Which cables are resistant to sea water?
In principle, most materials used in the cable industry are resistant to salt or sea water. Even though some plastics absorb more or less water than others, it is largely irrelevant whether the cables are made of PVC, PUR, chloroprene rubber, PTFE or even silicone. However, caution is advised in the case of some halogen-free and highly flame-retardant cables made of special, highly filled polymers. The flame-retarding additives can be strongly hygroscopic and are thus easily saturated with water.
Even if the cable sheath compound displays no negative effects when exposed to sea water, not every cable is suitable for maritime use. At high sea in particular, cables are subjected to high levels of UV radiation and must be sheathed accordingly.
Another factor to be considered is whether the cable only makes occasional contact with sea water or is used underwater on a permanent basis. As the water depth increases, so does the pressure on the cable. This is referred to as the water column. The pressure for a 1 metre water column is 0.10 bar. Therefore, at a depth of 100 metres, the pressure is already 11 bar (100 m x 0.1 bar = 10 bar + 1 bar air pressure at sea level). At this pressure, cables with many air cavities in the core stranding can become compressed, or the water may gradually diffuse through the cable jacket and insulation and reach the conductor.

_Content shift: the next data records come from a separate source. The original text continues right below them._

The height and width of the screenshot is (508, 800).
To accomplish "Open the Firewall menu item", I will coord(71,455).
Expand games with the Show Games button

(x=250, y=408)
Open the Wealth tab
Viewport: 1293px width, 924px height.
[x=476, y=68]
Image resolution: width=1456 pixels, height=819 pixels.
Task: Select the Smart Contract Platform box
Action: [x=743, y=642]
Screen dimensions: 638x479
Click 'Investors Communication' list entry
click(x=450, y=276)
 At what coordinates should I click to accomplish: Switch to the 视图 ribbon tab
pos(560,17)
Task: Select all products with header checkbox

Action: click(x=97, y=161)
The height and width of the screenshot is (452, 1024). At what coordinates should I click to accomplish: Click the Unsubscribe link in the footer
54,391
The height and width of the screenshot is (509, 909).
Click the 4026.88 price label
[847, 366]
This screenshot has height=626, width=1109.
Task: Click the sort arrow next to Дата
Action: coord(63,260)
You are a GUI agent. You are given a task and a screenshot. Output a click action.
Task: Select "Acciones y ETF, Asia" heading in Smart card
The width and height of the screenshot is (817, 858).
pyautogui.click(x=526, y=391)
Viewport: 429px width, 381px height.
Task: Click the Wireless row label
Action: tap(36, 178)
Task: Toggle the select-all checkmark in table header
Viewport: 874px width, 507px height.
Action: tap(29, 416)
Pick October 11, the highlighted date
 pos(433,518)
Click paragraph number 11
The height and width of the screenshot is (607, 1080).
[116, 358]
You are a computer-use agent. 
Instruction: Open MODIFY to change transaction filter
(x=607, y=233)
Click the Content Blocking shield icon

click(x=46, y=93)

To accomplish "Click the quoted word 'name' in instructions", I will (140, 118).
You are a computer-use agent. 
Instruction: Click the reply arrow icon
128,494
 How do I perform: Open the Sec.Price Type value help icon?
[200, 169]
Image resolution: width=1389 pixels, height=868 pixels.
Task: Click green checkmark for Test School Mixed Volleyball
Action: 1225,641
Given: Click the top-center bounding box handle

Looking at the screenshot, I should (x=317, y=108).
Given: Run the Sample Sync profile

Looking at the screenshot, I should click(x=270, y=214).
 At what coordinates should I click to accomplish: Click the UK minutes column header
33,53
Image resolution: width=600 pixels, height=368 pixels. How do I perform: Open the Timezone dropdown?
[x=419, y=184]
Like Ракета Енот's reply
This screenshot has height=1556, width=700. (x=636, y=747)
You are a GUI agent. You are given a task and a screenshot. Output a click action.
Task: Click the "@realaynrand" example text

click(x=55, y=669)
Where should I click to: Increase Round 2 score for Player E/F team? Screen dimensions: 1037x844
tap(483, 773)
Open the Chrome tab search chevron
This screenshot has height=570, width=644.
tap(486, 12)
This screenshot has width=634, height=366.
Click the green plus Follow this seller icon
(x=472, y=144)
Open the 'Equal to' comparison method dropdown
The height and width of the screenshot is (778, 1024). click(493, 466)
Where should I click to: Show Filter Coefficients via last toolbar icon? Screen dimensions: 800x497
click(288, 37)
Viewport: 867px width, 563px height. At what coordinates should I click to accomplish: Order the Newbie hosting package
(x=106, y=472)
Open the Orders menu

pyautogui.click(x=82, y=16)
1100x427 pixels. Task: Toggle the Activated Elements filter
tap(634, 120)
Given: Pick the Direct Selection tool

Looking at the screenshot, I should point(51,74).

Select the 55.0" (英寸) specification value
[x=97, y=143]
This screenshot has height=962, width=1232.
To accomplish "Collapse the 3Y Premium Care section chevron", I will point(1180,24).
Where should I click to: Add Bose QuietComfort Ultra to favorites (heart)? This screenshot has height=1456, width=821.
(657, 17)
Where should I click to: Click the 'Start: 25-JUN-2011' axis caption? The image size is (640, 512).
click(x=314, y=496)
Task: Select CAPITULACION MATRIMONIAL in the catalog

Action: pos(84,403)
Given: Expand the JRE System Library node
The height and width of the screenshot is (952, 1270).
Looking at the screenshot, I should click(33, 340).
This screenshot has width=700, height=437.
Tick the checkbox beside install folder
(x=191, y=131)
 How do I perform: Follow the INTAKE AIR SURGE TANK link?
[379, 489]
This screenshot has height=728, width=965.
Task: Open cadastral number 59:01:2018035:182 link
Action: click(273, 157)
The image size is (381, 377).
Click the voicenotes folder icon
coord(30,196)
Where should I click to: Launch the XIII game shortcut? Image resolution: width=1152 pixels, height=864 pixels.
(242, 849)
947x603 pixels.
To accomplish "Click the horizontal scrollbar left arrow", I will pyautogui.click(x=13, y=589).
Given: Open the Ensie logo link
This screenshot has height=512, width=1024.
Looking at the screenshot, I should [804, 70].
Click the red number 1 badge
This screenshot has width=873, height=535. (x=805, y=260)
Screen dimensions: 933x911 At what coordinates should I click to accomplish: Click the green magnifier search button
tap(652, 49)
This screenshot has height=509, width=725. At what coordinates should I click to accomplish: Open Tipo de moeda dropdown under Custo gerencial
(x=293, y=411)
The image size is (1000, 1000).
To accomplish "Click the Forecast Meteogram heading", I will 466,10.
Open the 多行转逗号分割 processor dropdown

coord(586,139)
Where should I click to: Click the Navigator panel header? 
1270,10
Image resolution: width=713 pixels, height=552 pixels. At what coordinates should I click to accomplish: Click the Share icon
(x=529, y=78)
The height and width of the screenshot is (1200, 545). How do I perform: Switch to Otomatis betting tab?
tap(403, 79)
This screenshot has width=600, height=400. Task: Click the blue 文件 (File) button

In many cases, cables intended for such applications are chosen indiscriminately due to a distinct lack of alternatives which have been thoroughly tested and approved for underwater use – ÖLFLEX® AQUA RN8 being one example. At relatively low water depths, this is generally without problems. However, deep-sea applications definitely necessitate special cables, which are designed to cope with the conditions and water pressures prevalent at such depths.